Matching DataFrame Pair

After selecting one of the 5 matching methods, the user can initiate the pairwise matching process in the following way:

matches = valentine_match(df1, df2, matcher, df1_name, df2_name)

where df1 and df2 are the two pandas DataFrames for which we want to find matches and matcher is one of Coma, Cupid, DistributionBased, JaccardLevenMatcher or SimilarityFlooding. The user can also input a name for each DataFrame (defaults are "table_1" and "table_2"). Function valentine_match returns a MatcherResults object, which is a dictionary with additional convenience methods, such as one_to_one, take_top_percent, get_metrics and more.
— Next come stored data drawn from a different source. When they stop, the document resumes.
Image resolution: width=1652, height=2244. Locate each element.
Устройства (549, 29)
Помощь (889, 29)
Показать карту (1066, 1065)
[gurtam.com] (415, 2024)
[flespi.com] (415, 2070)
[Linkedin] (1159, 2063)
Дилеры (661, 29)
It stores as keys column pairs from the two DataFrames and as values the corresponding similarity scores.

Matching DataFrame Batch

After selecting one of the 5 matching methods, the user can initiate the batch matching process in the following way:

matches = valentine_match_batch(df_iter_1, df_iter_2, matcher, df_iter_1_names, df_iter_2_names)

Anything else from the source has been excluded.